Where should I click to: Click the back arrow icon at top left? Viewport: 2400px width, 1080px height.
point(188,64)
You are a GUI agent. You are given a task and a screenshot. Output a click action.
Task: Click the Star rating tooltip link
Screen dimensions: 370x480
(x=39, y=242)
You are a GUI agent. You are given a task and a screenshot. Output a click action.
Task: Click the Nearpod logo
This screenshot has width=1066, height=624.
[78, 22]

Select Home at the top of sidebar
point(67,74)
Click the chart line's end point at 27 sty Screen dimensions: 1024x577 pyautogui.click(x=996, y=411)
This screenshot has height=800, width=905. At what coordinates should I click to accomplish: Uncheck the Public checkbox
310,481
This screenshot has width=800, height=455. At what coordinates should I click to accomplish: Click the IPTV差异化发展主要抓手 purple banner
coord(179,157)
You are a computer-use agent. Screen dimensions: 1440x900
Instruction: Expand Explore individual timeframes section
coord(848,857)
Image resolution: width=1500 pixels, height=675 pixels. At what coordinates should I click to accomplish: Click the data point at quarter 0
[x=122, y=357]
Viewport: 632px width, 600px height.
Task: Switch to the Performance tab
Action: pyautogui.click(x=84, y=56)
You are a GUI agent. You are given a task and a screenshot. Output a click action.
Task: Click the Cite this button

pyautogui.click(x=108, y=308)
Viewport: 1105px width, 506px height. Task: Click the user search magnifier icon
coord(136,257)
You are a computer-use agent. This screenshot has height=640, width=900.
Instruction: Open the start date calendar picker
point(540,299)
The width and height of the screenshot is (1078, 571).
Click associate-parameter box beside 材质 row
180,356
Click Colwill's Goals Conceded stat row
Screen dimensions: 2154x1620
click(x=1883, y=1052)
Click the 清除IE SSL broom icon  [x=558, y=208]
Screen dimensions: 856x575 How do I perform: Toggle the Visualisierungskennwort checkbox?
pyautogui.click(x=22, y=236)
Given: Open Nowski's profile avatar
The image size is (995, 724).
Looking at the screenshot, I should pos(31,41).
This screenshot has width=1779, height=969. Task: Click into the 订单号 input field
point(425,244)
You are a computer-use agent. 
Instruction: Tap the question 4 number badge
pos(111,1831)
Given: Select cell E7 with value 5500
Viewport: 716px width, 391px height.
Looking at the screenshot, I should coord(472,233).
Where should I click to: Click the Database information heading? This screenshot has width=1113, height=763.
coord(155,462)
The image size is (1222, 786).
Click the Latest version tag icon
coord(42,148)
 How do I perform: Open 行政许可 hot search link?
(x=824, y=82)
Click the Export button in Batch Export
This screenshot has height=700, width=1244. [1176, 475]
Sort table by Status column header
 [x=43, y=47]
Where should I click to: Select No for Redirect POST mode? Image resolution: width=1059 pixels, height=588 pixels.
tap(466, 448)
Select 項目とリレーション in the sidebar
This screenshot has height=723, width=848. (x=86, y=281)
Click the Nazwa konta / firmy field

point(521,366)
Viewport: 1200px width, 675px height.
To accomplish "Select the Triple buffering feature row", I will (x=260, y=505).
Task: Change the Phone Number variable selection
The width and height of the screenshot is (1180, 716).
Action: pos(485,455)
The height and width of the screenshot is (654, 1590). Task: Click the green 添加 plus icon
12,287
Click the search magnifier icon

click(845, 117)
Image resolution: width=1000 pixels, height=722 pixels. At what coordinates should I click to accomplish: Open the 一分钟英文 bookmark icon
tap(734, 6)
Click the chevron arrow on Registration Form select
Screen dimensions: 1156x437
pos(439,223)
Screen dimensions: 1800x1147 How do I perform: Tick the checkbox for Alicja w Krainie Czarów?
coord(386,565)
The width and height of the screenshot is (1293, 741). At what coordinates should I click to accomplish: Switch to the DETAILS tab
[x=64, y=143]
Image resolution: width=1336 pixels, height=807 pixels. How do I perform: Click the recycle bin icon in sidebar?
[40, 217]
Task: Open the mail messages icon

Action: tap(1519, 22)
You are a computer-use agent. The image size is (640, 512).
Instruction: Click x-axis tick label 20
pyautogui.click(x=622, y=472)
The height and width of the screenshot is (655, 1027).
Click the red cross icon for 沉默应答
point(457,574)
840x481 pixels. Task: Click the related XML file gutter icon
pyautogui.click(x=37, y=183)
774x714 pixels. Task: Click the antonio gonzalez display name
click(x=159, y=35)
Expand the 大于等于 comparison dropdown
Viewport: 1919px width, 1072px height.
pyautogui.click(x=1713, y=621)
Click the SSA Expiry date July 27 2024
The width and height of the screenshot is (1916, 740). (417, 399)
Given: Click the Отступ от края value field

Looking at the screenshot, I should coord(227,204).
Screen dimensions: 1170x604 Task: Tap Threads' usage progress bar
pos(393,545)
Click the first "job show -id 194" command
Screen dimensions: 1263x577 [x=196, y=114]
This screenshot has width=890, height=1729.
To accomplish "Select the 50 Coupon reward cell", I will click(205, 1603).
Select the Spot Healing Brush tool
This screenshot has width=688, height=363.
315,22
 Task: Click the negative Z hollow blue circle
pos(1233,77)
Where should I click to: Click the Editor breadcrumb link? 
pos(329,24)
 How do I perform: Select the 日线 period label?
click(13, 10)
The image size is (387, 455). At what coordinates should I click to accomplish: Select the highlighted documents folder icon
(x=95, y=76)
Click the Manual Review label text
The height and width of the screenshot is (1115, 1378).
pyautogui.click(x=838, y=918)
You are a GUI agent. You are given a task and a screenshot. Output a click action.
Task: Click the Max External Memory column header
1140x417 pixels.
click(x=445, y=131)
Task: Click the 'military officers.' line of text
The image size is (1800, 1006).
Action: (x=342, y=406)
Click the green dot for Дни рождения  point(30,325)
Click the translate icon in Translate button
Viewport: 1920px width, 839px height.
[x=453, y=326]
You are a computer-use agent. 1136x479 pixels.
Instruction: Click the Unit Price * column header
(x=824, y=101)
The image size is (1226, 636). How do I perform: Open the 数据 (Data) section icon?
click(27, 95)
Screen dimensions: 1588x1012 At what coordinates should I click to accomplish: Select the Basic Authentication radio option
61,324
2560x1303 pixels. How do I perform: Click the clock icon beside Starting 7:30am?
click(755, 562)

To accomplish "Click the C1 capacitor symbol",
-------
* ACTION ITEM: Write out every entry again so that each line matches the original exactly.

* SOLUTION:
Where should I click to: Click the back arrow icon at top left? Viewport: 2400px width, 1080px height.
point(188,64)
You are a GUI agent. You are given a task and a screenshot. Output a click action.
Task: Click the Star rating tooltip link
Screen dimensions: 370x480
(x=39, y=242)
You are a GUI agent. You are given a task and a screenshot. Output a click action.
Task: Click the Nearpod logo
This screenshot has width=1066, height=624.
[78, 22]

Select Home at the top of sidebar
point(67,74)
Click the chart line's end point at 27 sty Screen dimensions: 1024x577 pyautogui.click(x=996, y=411)
This screenshot has height=800, width=905. At what coordinates should I click to accomplish: Uncheck the Public checkbox
310,481
This screenshot has width=800, height=455. At what coordinates should I click to accomplish: Click the IPTV差异化发展主要抓手 purple banner
coord(179,157)
You are a computer-use agent. Screen dimensions: 1440x900
Instruction: Expand Explore individual timeframes section
coord(848,857)
Image resolution: width=1500 pixels, height=675 pixels. At what coordinates should I click to accomplish: Click the data point at quarter 0
[x=122, y=357]
Viewport: 632px width, 600px height.
Task: Switch to the Performance tab
Action: pyautogui.click(x=84, y=56)
You are a GUI agent. You are given a task and a screenshot. Output a click action.
Task: Click the Cite this button

pyautogui.click(x=108, y=308)
Viewport: 1105px width, 506px height. Task: Click the user search magnifier icon
coord(136,257)
You are a computer-use agent. This screenshot has height=640, width=900.
Instruction: Open the start date calendar picker
point(540,299)
The width and height of the screenshot is (1078, 571).
Click associate-parameter box beside 材质 row
180,356
Click Colwill's Goals Conceded stat row
Screen dimensions: 2154x1620
click(x=1883, y=1052)
Click the 清除IE SSL broom icon  [x=558, y=208]
Screen dimensions: 856x575 How do I perform: Toggle the Visualisierungskennwort checkbox?
pyautogui.click(x=22, y=236)
Given: Open Nowski's profile avatar
The image size is (995, 724).
Looking at the screenshot, I should pos(31,41).
This screenshot has width=1779, height=969. Task: Click into the 订单号 input field
point(425,244)
You are a computer-use agent. 
Instruction: Tap the question 4 number badge
pos(111,1831)
Given: Select cell E7 with value 5500
Viewport: 716px width, 391px height.
Looking at the screenshot, I should coord(472,233).
Where should I click to: Click the Database information heading? This screenshot has width=1113, height=763.
coord(155,462)
The image size is (1222, 786).
Click the Latest version tag icon
coord(42,148)
 How do I perform: Open 行政许可 hot search link?
(x=824, y=82)
Click the Export button in Batch Export
This screenshot has height=700, width=1244. [1176, 475]
Sort table by Status column header
 [x=43, y=47]
Where should I click to: Select No for Redirect POST mode? Image resolution: width=1059 pixels, height=588 pixels.
tap(466, 448)
Select 項目とリレーション in the sidebar
This screenshot has height=723, width=848. (x=86, y=281)
Click the Nazwa konta / firmy field

point(521,366)
Viewport: 1200px width, 675px height.
To accomplish "Select the Triple buffering feature row", I will (x=260, y=505).
Task: Change the Phone Number variable selection
The width and height of the screenshot is (1180, 716).
Action: pos(485,455)
The height and width of the screenshot is (654, 1590). Task: Click the green 添加 plus icon
12,287
Click the search magnifier icon

click(845, 117)
Image resolution: width=1000 pixels, height=722 pixels. At what coordinates should I click to accomplish: Open the 一分钟英文 bookmark icon
tap(734, 6)
Click the chevron arrow on Registration Form select
Screen dimensions: 1156x437
pos(439,223)
Screen dimensions: 1800x1147 How do I perform: Tick the checkbox for Alicja w Krainie Czarów?
coord(386,565)
The width and height of the screenshot is (1293, 741). At what coordinates should I click to accomplish: Switch to the DETAILS tab
[x=64, y=143]
Image resolution: width=1336 pixels, height=807 pixels. How do I perform: Click the recycle bin icon in sidebar?
[40, 217]
Task: Open the mail messages icon

Action: tap(1519, 22)
You are a computer-use agent. The image size is (640, 512).
Instruction: Click x-axis tick label 20
pyautogui.click(x=622, y=472)
The height and width of the screenshot is (655, 1027).
Click the red cross icon for 沉默应答
point(457,574)
840x481 pixels. Task: Click the related XML file gutter icon
pyautogui.click(x=37, y=183)
774x714 pixels. Task: Click the antonio gonzalez display name
click(x=159, y=35)
Expand the 大于等于 comparison dropdown
Viewport: 1919px width, 1072px height.
pyautogui.click(x=1713, y=621)
Click the SSA Expiry date July 27 2024
The width and height of the screenshot is (1916, 740). (417, 399)
Given: Click the Отступ от края value field

Looking at the screenshot, I should coord(227,204).
Screen dimensions: 1170x604 Task: Tap Threads' usage progress bar
pos(393,545)
Click the first "job show -id 194" command
Screen dimensions: 1263x577 [x=196, y=114]
This screenshot has width=890, height=1729.
To accomplish "Select the 50 Coupon reward cell", I will click(205, 1603).
Select the Spot Healing Brush tool
This screenshot has width=688, height=363.
315,22
 Task: Click the negative Z hollow blue circle
pos(1233,77)
Where should I click to: Click the Editor breadcrumb link? 
pos(329,24)
 How do I perform: Select the 日线 period label?
click(13, 10)
The image size is (387, 455). At what coordinates should I click to accomplish: Select the highlighted documents folder icon
(x=95, y=76)
Click the Manual Review label text
The height and width of the screenshot is (1115, 1378).
pyautogui.click(x=838, y=918)
You are a GUI agent. You are given a task and a screenshot. Output a click action.
Task: Click the Max External Memory column header
1140x417 pixels.
click(x=445, y=131)
Task: Click the 'military officers.' line of text
The image size is (1800, 1006).
Action: (x=342, y=406)
Click the green dot for Дни рождения  point(30,325)
Click the translate icon in Translate button
Viewport: 1920px width, 839px height.
[x=453, y=326]
You are a computer-use agent. 1136x479 pixels.
Instruction: Click the Unit Price * column header
(x=824, y=101)
The image size is (1226, 636). How do I perform: Open the 数据 (Data) section icon?
click(27, 95)
Screen dimensions: 1588x1012 At what coordinates should I click to accomplish: Select the Basic Authentication radio option
61,324
2560x1303 pixels. How do I perform: Click the clock icon beside Starting 7:30am?
click(755, 562)

To accomplish "Click the C1 capacitor symbol",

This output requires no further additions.